[Given instruction 1]
Answer these from the article on Permitted Development Rights:
(a) In which town was the converted office block shown on Channel 4?
(b) How many of the 15 Watford homes have no windows?
(c) Who allowed the Watford scheme to go ahead?
[Given instruction 2] Reproduce word for word the part of the article on Permitted Development Rights that opens with the words containing "The light that" and closes with "permission was required.".
[Given instruction 3] Write the next part of the article on Permitted Development Rights, following on from its final sentence.
***** Extract
The light that never comes on

George Clarke’s recent Council House Scandal on Channel 4 highlighted an office block in Harlow that had been converted into tiny flats, using Permitted Development Rights (PDR); in other words, no planning permission was required.

One of the more extreme recent examples of PDR was in Watford where a single-storey industrial building is being converted into 15 “homes” of which seven have no windows. The flats will range in size from 16.5 to 21 square metres. There’s no parking at the scheme and residents will not be allowed to apply for a residents’ parking permit.

Watford Council sought to block the conversion, noting that the flats “would not provide any meaningful outlook, daylight or even appropriate ventilation”, and that the upper floors “would have no means of escape in case of fire” and that “the oppressive environment” would have “a serious impact on the health of future occupiers”.

But a government-appointed planning inspector allowed the scheme to go ahead, arguing that none of the council’s objections were relevant to PDR.
**********
***** Extracted information
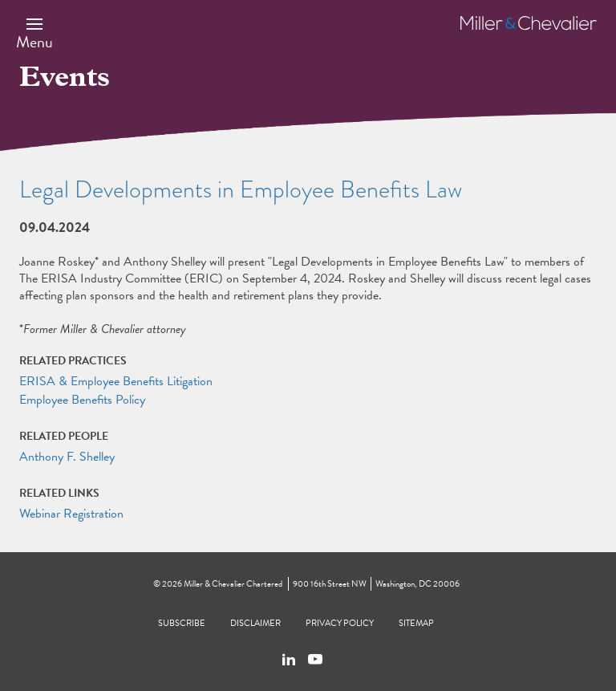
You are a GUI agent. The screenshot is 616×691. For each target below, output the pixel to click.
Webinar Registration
**********
***** Extracted information
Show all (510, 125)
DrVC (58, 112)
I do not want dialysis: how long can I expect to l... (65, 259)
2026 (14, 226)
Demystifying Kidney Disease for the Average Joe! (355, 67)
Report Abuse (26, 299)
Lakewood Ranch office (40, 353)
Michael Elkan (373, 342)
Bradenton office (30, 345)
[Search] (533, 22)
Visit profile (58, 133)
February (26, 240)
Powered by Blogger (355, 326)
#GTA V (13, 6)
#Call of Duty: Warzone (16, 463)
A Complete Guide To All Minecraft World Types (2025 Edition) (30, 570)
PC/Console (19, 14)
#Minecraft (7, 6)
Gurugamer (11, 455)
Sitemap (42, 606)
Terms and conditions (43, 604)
**********
***** Extracted information
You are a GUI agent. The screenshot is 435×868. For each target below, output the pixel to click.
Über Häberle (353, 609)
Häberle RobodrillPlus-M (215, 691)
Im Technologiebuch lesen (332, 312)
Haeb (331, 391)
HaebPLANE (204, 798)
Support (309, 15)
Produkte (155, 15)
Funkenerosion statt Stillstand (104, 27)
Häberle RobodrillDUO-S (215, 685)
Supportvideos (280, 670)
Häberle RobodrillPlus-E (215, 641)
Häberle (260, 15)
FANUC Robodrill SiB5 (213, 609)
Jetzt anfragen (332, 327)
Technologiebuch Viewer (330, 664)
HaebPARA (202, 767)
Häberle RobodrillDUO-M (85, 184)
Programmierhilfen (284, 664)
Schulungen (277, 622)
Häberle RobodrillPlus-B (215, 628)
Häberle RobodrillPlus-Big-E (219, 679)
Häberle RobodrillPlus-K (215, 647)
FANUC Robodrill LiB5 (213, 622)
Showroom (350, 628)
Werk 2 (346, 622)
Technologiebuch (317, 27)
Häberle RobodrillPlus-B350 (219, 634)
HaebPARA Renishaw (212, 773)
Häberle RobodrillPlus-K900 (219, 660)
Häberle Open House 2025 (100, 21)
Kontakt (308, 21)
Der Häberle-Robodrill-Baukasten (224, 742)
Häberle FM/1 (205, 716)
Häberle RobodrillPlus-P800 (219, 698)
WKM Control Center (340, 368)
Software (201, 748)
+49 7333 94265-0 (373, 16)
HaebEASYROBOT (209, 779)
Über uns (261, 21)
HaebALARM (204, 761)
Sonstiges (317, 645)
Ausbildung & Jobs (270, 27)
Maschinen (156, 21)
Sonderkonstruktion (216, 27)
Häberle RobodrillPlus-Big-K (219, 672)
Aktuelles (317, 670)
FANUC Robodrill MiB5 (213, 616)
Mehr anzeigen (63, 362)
**********
[Output 1]
(a) Harlow
(b) Seven
(c) A government-appointed planning inspector

[Output 2]
The light that never comes on

George Clarke’s recent Council House Scandal on Channel 4 highlighted an office block in Harlow that had been converted into tiny flats, using Permitted Development Rights (PDR); in other words, no planning permission was required.

[Output 3]
“I recognise that the proposed units are small” he said, “and that, for example, living withouta window would not be a positive living environment” but the creation of “cramped living environments with poor outlook and the lack of windows” was irrelevant because the PDR made no mention of these matters.

So, PDRs are allowing homes to be created that are cramped, unsafe and basically unliveable. In the centenary year of the Addison Act, which set out generous space standards for new homes, we seem to be heading back to the 19th century.

It’s worth rehearsing how this appalling situation has come about.

Since 2013 the government has sought to liberalise planning laws to encourage the use of empty buildings and stimulate the construction sector. This started when homeowners were given greater freedoms to build house extensions. This was followed by PDR for taller mobile masts, click and collect services in shops, and suchlike. It’s now been extended to a wider range of developments.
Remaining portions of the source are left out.